I really would like to know if certain words, perfectly good words, just go out of favor. Is this the first stage of a word going “archaic”. Well, I can’t allow that. I will bring it back as a perfectly good, valid, word. As soon as I find out the meaning.
When the wife does not help, I generally turn to the dictionary. Oh, how thankful, it even had a spell check feature because I was looking up something that I wasn’t certain I was spelling right.
And there it was! I read the primary definition and it wasn’t anything close to what I remember. A shibboleth is something that a particular group of people use as a bonding element. Veterans share war stories, Scots/Irish like bagpipes. A shibboleth is a shared item or tradition, of a group of people.
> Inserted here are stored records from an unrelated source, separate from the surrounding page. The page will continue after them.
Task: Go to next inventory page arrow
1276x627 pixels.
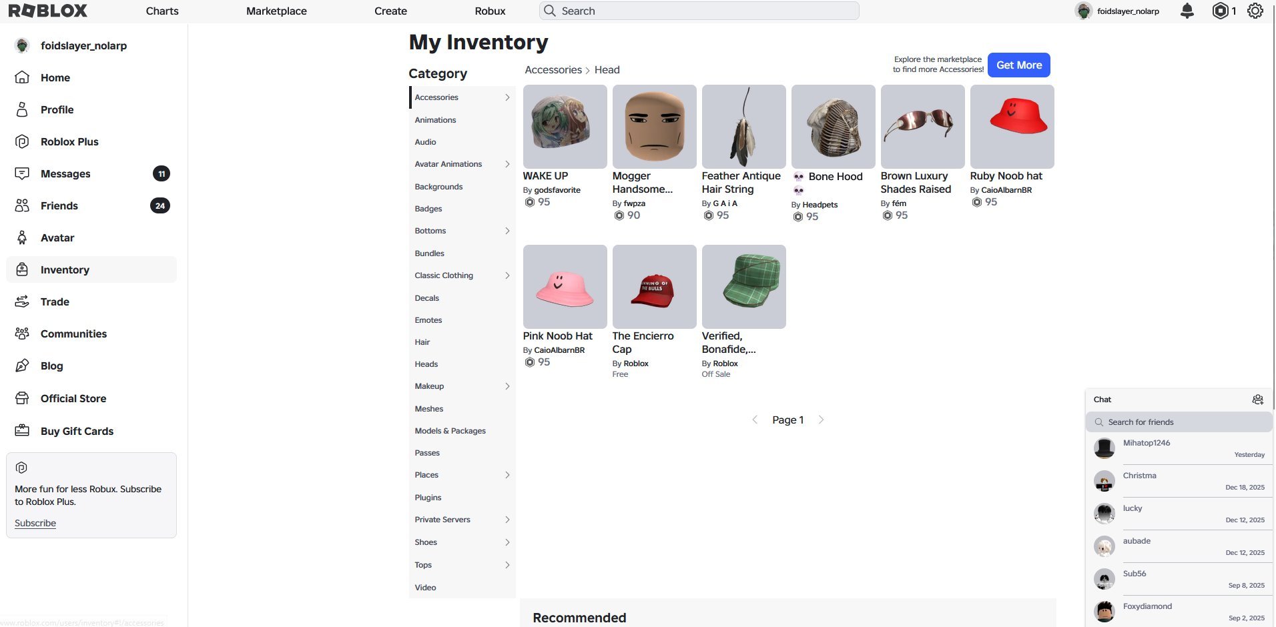Action: click(821, 420)
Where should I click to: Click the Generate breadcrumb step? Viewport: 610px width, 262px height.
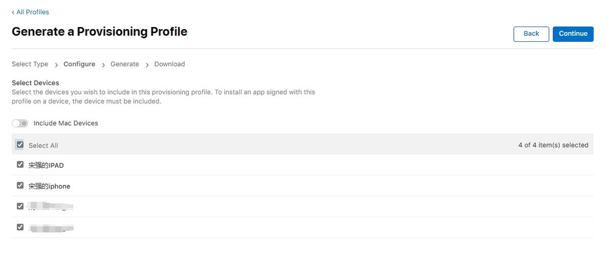tap(125, 64)
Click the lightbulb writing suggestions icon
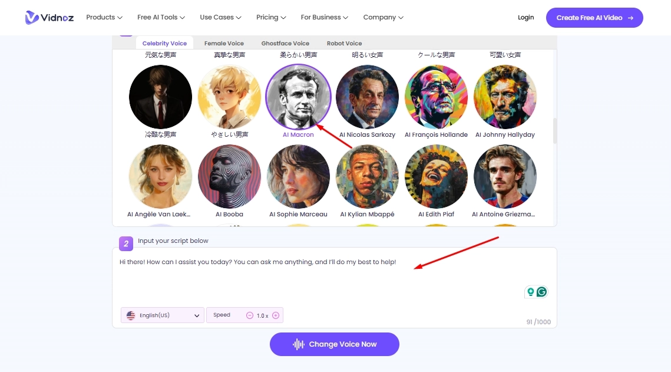 [531, 291]
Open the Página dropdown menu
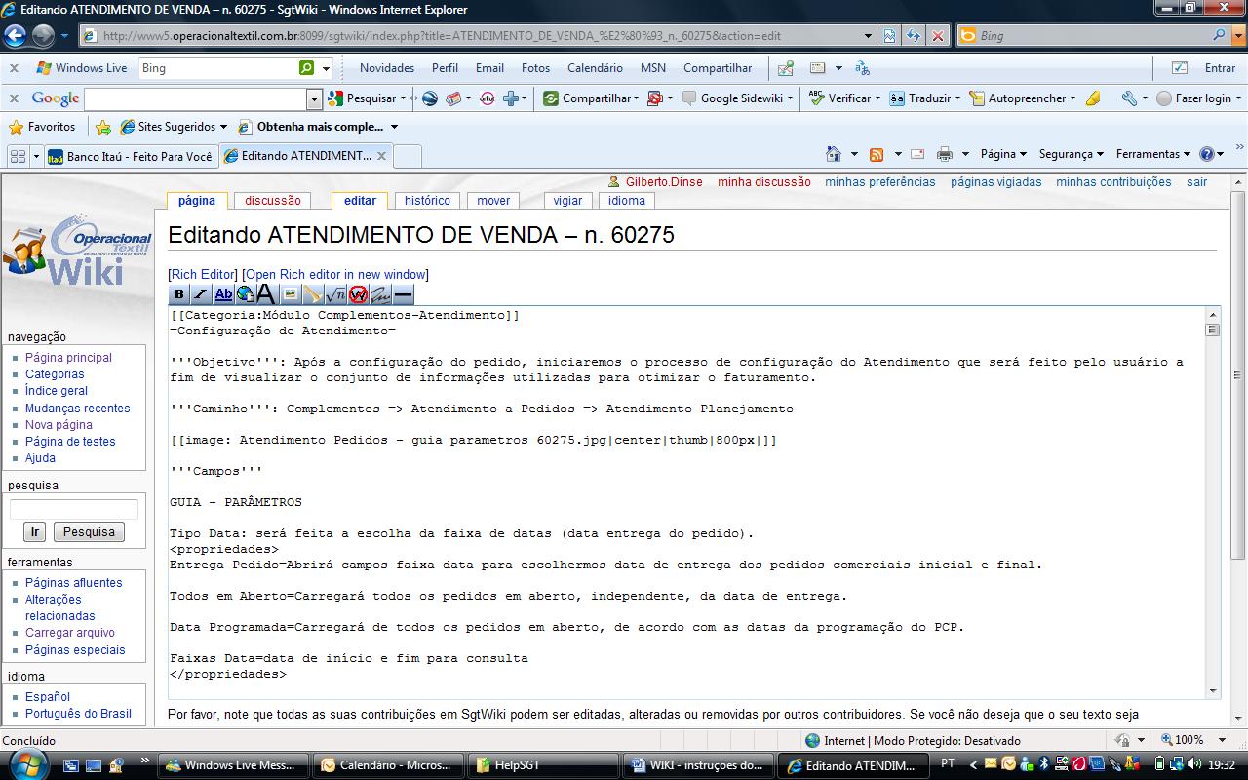Viewport: 1248px width, 780px height. 1003,154
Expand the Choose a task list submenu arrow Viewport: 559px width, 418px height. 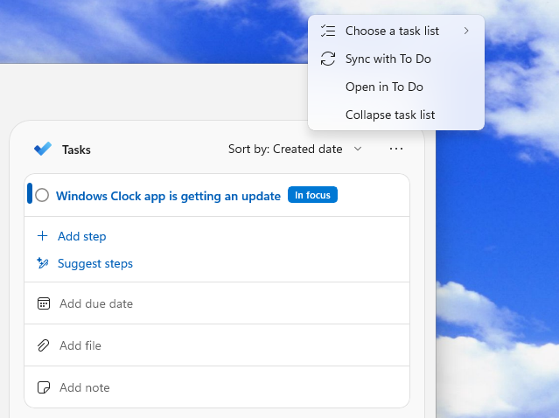(x=466, y=31)
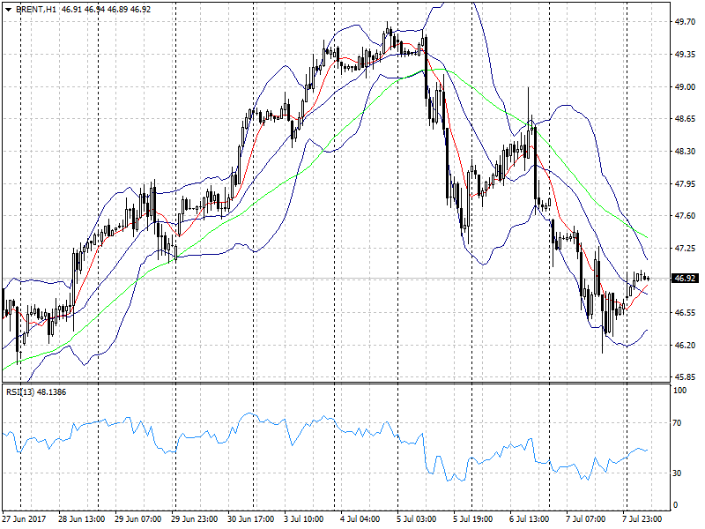Click the divider between chart and RSI panel

coord(335,384)
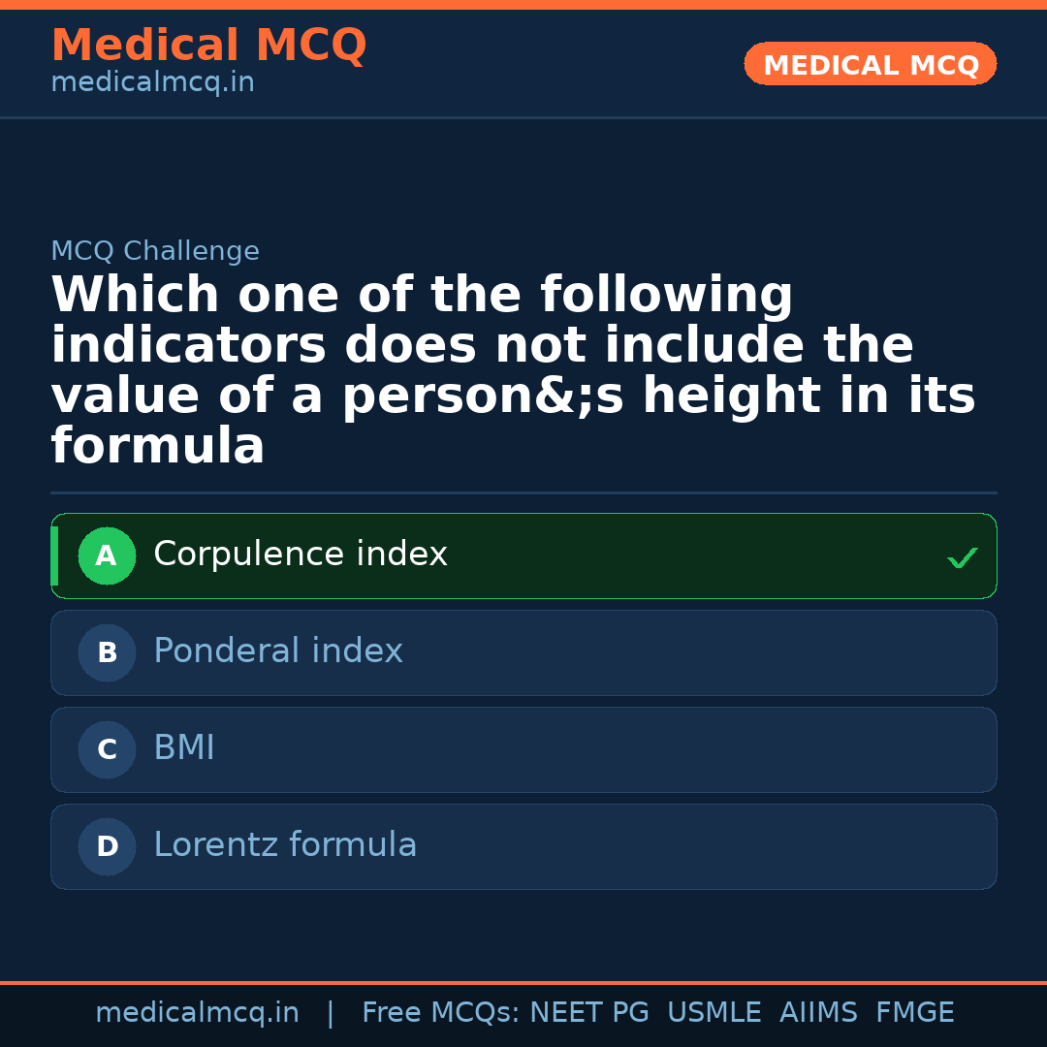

So where is the negative? Well, someone once wrote about a tradition that they felt was no longer valid, or important and suddenly a new context was given to the word. How unfair! It was a perfectly good word that changed because of some critic who had an opinion.
Then I read on, and found a darker side of the word from it’s Hebrew root. There was a war between Ephraim and Gilead (Judges 12), and Gilead won. The stragglers from Ephraim we’re trying to cross the River Jordan to go home. Gilead controlled the fords and asked each man to pronounce “shibboleth”. In the dialect of Ephraim the word sounded like “Sibboleth” . Somehow the “H” disappeared. Over 42,000 men were killed. Tough times in the Old Testament.
I don’t know that I ever remembered that background. I’ve read Judges several times, and I have no memory of “shibboleth”. This is another separate issue that I need to resolve.
So how do I use shibboleth in the future. Even though it probably is unfair, I think I will use it to describe an outdated tradition that no longer has meaning.
Hey, shibboleth is almost a shibboleth.